Large Language Models (LLMs) demonstrate increasingly human-like abilities across a wide variety of tasks. In this paper, we investigate whether LLMs like ChatGPT can accurately infer the psychological dispositions of social media users and whether their ability to do so varies across socio-demographic groups. Specifically, we test whether GPT-3.5 and GPT-4 can derive the Big Five personality traits from users' Facebook status updates in a zero-shot learning scenario. Our results show an average correlation of r = .29 (range = [.22, .33]) between LLM-inferred and self-reported trait scores - a level of accuracy that is similar to that of supervised machine learning models specifically trained to infer personality. Our findings also highlight heterogeneity in the accuracy of personality inferences across different age groups and gender categories: predictions were found to be more accurate for women and younger individuals on several traits, suggesting a potential bias stemming from the underlying training data or differences in online self-expression. The ability of LLMs to infer psychological dispositions from user-generated text has the potential to democratize access to cheap and scalable psychometric assessments for both researchers and practitioners. On the one hand, this democratization might facilitate large-scale research of high ecological validity and spark innovation in personalized services. On the other hand, it also raises ethical concerns regarding user privacy and self-determination, highlighting the need for stringent ethical frameworks and regulation.
Paper Structure (15 sections, 4 figures)

This paper contains 15 sections, 4 figures.

Figures (4)

  • Figure 1: Distributions of self-reported and inferred personality scores for GPT-3.5 and GPT-4. Histograms show absolute frequencies for an overall sample size of n=1000. GPT-3.5 underestimates Openness. Both models underestimate Conscientiousness and Agreeableness but overestimate Neuroticism. For Extraversion, the two models diverge with GPT-3.5 underestimating and GPT-4 overestimating the true scores. Overall, GPT-4 inferred scores were more aligned with self-reported scores, indicating a potential improvement over GPT-3.5.
  • Figure 2: Pearson’s correlation coefficients between inferred and self-reported scores with 95% confidence intervals (left), and Pearson’s correlation coefficients for GPT-3.5 (mid) and GPT-4 as a function of message volume (right). O: Openness; C: Conscientiousness; E: Extraversion; A: Agreeableness; N: Neuroticism. Inferences for Openness, Extraversion, and Agreeableness were more accurate than those for Conscientiousness and Neuroticism, but the differences remained non-significant.

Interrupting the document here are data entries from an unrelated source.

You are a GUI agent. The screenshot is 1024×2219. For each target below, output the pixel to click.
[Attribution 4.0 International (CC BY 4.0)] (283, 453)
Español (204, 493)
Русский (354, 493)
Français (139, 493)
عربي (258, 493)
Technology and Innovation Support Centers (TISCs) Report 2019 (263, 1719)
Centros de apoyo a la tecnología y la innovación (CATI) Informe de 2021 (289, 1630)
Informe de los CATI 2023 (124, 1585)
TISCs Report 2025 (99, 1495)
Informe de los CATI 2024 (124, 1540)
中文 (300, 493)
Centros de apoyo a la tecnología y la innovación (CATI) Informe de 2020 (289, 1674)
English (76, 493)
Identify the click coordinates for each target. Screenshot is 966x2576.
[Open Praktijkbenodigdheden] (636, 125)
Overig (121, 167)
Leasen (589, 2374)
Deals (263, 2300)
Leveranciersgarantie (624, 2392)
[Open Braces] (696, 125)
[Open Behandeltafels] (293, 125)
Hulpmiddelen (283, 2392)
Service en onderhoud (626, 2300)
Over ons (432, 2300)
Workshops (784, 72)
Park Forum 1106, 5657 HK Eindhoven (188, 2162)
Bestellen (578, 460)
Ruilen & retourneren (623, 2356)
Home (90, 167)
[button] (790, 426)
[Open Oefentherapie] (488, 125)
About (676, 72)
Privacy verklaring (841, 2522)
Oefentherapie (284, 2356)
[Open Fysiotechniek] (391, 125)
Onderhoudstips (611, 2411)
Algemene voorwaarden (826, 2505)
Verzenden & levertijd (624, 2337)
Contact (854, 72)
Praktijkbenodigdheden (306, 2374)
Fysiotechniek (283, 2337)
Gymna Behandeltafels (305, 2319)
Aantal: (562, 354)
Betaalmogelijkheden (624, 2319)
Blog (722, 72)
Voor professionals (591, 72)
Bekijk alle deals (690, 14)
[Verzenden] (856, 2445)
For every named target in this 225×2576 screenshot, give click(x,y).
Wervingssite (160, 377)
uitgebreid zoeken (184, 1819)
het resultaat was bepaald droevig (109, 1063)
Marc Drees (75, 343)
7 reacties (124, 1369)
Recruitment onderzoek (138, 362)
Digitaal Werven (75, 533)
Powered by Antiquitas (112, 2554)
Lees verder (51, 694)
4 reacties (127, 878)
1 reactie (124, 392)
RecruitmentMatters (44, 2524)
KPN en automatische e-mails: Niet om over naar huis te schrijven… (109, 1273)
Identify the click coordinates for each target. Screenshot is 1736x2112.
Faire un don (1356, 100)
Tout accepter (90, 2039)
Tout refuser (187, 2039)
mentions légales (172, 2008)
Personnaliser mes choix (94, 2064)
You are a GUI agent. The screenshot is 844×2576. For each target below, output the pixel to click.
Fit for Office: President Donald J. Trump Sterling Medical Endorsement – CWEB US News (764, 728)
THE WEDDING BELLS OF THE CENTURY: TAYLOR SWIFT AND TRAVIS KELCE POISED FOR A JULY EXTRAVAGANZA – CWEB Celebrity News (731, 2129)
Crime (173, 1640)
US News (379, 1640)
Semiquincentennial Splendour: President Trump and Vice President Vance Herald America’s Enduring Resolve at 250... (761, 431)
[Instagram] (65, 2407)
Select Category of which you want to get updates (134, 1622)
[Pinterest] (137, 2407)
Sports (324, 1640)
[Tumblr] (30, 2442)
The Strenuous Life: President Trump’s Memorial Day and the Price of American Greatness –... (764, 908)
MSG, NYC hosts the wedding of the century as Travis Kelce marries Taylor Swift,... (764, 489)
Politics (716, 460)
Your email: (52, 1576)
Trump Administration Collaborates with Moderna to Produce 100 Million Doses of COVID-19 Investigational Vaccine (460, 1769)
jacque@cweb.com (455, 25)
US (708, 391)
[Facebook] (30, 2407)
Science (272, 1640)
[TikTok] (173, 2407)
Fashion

Higher message volume was associated with higher levels of predictive accuracy, but a substantial share of variance was captured in as little as 20 status messages.
  • Figure 3: Mean differences in personality scores between gender groups (left) and age groups (right) for self-reported scores as well as inferences by GPT-3.5 and GPT-4. Positive values indicate higher scores for female users compared to male users and older users compared to younger users. O: Openness; C: Conscientiousness; E: Extraversion; A: Agreeableness; N: Neuroticism. ***p<.001; **p<.01; *p<.05. The results show significant gender and age differences across all personality traits.
  • Figure 4: Mean differences in absolute residuals between gender groups (left) and age groups (right) for inferences by GPT-3.5 and GPT-4. Positive values indicate higher residuals for female users compared to male users and older users compared to younger users. O: Openness; C: Conscientiousness; E: Extraversion; A: Agreeableness; N: Neuroticism. ***p<.001; **p<.01; *p<.05. The results indicate lower residuals for female users in all personality traits except Extraversion. Age-related biases were observed for Openness, Conscientiousness, and Agreeableness in inferences by GPT-3.5 but not GPT-4.